### Information provided
○ ○ ○
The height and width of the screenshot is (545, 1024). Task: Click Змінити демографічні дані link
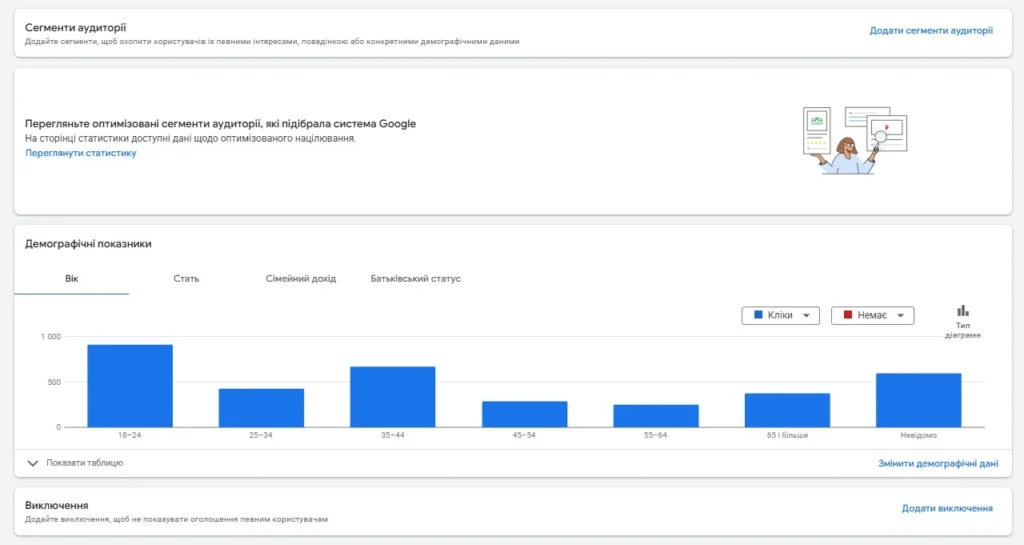[x=937, y=464]
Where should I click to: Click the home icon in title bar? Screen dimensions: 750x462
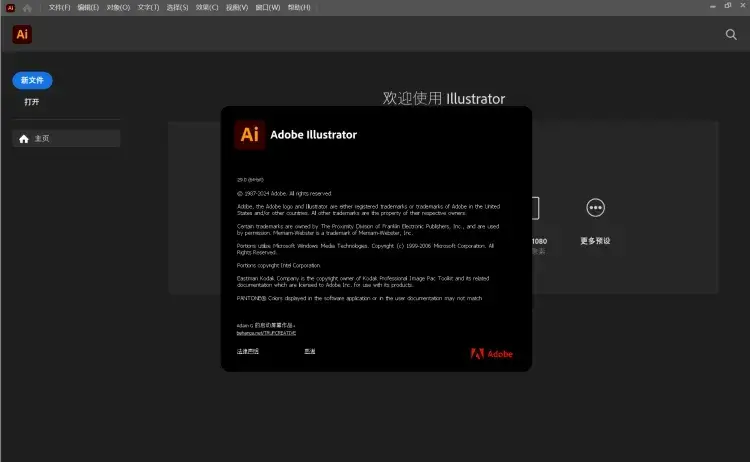(27, 7)
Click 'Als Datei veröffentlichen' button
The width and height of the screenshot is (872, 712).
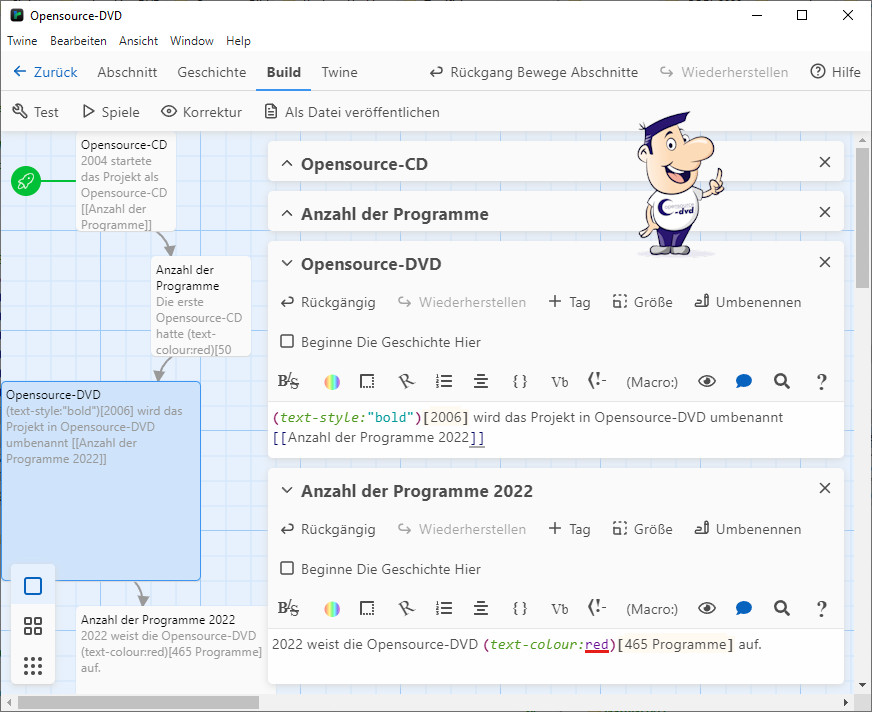[351, 112]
○ ○ ○
### Problem to work on
Pictures aside, reproduce exactly the lines from the one containing "Click 'Als Datei veröffentlichen' button" to the end of the listing above, both ends included.

### Solution to this exercise
Click 'Als Datei veröffentlichen' button
The width and height of the screenshot is (872, 712).
[351, 112]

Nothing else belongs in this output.